Records contained in a dataset:
━━━

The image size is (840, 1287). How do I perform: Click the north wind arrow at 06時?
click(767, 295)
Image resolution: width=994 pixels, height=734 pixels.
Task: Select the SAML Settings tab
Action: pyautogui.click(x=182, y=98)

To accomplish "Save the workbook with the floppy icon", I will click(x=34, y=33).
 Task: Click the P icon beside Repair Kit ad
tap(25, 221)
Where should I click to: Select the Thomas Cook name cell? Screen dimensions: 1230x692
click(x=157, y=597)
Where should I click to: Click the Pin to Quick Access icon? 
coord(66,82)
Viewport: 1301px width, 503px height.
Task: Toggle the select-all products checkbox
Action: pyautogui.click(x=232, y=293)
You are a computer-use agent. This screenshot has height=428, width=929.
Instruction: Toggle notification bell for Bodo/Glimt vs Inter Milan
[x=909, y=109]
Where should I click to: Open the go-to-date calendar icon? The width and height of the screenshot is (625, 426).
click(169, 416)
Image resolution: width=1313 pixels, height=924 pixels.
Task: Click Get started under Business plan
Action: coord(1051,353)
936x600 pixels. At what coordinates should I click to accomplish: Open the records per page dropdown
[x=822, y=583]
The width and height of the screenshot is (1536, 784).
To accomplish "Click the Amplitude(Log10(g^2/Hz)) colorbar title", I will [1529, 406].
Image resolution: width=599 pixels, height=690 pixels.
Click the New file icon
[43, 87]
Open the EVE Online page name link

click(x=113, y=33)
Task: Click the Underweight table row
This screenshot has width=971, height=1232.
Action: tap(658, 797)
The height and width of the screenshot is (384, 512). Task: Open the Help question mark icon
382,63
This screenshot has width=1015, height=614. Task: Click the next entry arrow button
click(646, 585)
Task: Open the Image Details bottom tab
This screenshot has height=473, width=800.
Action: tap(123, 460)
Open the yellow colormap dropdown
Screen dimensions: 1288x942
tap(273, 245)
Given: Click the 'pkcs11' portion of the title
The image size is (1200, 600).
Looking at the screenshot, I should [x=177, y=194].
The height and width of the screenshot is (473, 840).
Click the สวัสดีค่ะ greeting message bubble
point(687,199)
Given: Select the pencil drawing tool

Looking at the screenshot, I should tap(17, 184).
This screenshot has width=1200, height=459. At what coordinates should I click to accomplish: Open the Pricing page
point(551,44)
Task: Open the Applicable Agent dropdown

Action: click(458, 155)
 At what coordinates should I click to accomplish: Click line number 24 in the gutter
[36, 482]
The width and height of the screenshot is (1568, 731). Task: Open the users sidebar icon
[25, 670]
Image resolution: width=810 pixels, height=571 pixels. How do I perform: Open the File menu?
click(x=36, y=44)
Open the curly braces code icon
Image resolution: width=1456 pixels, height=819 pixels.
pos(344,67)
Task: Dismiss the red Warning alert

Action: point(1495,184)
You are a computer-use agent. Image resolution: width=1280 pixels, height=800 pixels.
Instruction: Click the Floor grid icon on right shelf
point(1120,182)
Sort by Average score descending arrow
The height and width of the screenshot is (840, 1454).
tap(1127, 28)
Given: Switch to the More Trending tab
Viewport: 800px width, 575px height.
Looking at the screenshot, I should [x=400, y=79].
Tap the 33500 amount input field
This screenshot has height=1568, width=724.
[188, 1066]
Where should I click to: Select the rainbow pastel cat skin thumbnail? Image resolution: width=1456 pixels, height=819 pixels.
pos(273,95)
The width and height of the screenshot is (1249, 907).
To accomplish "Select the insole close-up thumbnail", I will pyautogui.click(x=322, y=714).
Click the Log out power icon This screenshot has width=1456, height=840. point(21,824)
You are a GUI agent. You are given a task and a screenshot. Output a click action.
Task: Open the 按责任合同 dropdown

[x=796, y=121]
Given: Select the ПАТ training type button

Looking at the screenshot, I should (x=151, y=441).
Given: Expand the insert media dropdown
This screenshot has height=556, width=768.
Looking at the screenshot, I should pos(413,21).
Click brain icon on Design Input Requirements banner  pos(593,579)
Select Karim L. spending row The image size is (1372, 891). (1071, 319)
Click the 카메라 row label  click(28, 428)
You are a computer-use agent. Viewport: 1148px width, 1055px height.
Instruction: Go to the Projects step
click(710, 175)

━━━

_Exercise prompt_: Look through the entries and return every line where "computer" appears.

_Response for this exercise_:
You are a computer-use agent. This screenshot has height=428, width=929.
You are a computer-use agent. Image resolution: width=1280 pixels, height=800 pixels.
You are a computer-use agent. Viewport: 1148px width, 1055px height.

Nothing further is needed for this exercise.